# Start of SOURCE TEXT
In WinForms, all you really need to do is drop a WebBrowser from your Toolbox on your form and once it's loaded the page call:
Bitmap bitmap = new Bitmap(width, height);
webBrowser1.DrawToBitmap(bitmap,
new Rectangle(webBrowser1.Location.X, webBrowser1.Location.Y,
webBrowser1.Width, webBrowser1.Height));
Obvious enough. When it gets tricky is when you want to do it in a console application in a way that can take a shot of multitude of Websites provided in a batch file. There is a dirty way of instantiating a whole form, making it show (or not), doing the work and then exiting the WinForms app. This might probably be enough for a quick solution, but I wanted a clean piece of code, so I would actually NOT take pride in something in that tone.
How is it done then...
So we instantiate the Web control in our class constructor...
public WebPageBitmap(string url, int width, int height, bool scrollBarsEnabled)
{
this.url = url;
this.width = width;
this.height = height;
webBrowser = new WebBrowser();
webBrowser.DocumentCompleted += new WebBrowserDocumentCompletedEventHandler(documentCompletedEventHandler);
webBrowser.Size = new Size(width, height);
webBrowser.ScrollBarsEnabled = scrollBarsEnabled;
}
Easy so far and pretty similar to what the regular app would do anyway. The documentCompletedEventHandler
is a delegate
to tell that it has loaded. (I initially wanted to use that for drawing the bitmap but deferred that to the point where the bitmap is actually fetched after I added the resizing part.) Now comes the interesting case.
# End of SOURCE TEXT
# Start of RAW RECORDS
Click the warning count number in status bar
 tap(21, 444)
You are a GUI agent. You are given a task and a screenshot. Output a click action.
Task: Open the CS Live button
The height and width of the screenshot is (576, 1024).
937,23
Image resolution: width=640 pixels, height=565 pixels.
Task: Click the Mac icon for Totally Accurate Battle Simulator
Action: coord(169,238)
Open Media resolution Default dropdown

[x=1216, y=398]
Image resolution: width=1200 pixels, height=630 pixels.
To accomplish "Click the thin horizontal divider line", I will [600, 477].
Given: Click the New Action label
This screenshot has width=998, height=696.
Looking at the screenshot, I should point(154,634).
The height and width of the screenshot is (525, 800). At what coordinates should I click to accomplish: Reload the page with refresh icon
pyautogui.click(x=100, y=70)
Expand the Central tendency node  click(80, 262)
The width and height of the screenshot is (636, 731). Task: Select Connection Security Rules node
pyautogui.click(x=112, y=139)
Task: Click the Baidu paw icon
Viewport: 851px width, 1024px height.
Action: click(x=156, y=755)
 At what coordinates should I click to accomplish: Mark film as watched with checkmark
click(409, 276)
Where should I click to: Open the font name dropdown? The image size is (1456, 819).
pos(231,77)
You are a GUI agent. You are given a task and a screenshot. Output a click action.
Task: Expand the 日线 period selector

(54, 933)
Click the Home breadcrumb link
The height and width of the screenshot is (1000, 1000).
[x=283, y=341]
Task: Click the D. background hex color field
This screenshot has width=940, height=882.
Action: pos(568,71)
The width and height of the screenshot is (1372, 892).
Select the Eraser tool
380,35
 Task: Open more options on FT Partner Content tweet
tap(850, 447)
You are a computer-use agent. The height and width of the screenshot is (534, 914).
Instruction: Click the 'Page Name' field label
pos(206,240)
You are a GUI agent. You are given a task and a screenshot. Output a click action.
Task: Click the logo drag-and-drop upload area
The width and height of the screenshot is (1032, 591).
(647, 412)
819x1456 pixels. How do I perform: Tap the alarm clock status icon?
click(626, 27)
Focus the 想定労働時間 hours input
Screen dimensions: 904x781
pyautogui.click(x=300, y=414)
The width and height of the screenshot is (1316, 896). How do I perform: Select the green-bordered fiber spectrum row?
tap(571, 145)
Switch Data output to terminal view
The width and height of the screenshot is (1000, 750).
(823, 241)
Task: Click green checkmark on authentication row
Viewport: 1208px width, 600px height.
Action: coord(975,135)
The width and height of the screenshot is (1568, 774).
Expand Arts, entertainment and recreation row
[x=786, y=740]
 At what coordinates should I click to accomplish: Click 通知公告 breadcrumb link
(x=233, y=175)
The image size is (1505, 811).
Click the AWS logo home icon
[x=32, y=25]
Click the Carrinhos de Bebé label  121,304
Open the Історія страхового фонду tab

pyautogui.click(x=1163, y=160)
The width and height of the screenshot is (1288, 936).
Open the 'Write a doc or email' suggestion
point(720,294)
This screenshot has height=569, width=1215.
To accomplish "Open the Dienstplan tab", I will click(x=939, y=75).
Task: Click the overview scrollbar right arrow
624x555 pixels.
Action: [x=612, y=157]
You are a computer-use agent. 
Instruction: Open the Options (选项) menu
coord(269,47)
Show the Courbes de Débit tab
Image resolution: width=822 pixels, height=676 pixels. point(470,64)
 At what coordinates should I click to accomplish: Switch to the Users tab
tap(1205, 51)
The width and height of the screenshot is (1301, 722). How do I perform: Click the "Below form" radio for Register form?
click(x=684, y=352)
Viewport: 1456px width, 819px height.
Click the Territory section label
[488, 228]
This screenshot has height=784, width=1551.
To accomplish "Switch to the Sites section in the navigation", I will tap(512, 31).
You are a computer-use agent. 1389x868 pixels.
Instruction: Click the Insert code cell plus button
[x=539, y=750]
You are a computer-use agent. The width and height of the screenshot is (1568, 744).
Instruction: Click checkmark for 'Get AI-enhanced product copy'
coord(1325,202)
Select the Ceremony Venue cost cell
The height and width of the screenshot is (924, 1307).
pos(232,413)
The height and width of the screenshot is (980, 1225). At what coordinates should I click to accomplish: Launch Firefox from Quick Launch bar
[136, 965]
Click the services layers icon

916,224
# End of RAW RECORDS
**STATED EXERCISE A**
Reproduce a section of the WebBrowser screenshot passage, beginning at the words "public WebPageBitmap(string url, int" and stopping after "the interesting case.".
**STATED EXERCISE B**
In the WebBrowser screenshot passage, which method is called on webBrowser1 to render the loaded page into a bitmap?
**STATED EXERCISE C**
Carry the WebBrowser screenshot passage forward, picking up right after its final sentence.

**TASK ANSWER A**
public WebPageBitmap(string url, int width, int height, bool scrollBarsEnabled)
{
this.url = url;
this.width = width;
this.height = height;
webBrowser = new WebBrowser();
webBrowser.DocumentCompleted += new WebBrowserDocumentCompletedEventHandler(documentCompletedEventHandler);
webBrowser.Size = new Size(width, height);
webBrowser.ScrollBarsEnabled = scrollBarsEnabled;
}
Easy so far and pretty similar to what the regular app would do anyway. The documentCompletedEventHandler
is a delegate
to tell that it has loaded. (I initially wanted to use that for drawing the bitmap but deferred that to the point where the bitmap is actually fetched after I added the resizing part.) Now comes the interesting case.

**TASK ANSWER B**
DrawToBitmap

**TASK ANSWER C**
The Neat Part
Since the call is asynchronous, a simple webBrowser.Navigate
(URL); just won't cut it. We are in a single thread and the browser does not create a separate thread for that. This makes sense by the canonical windows rule: Only the thread that creates a control, accesses the control. We need to somehow allow the control to take the flow of the thread and do its work. Navigate only tells it that it should perform the action and immediately exits. The developer's responsibility then is to know when the control is ready for consumption. Which is the case when the webBrowser.ReadyState
progresses to (or returns to) the state of WebBrowserReadyState.Complete
.
The Solution
To pass the flow to the app controls, you need to perform Application.DoEvents();
which was a bit of a wild guess when I used it. Surprise, surprise, it works just like it did in other Windows frameworks that I used before.
public void Fetch()
{
webBrowser.Navigate(url);
while (webBrowser.ReadyState != WebBrowserReadyState.Complete)
{
Application.DoEvents();
}
}
The effect is a tiny and neat (I hope) app that pulls a Web page from the net and makes a screenshot off of it (with possible rescaling).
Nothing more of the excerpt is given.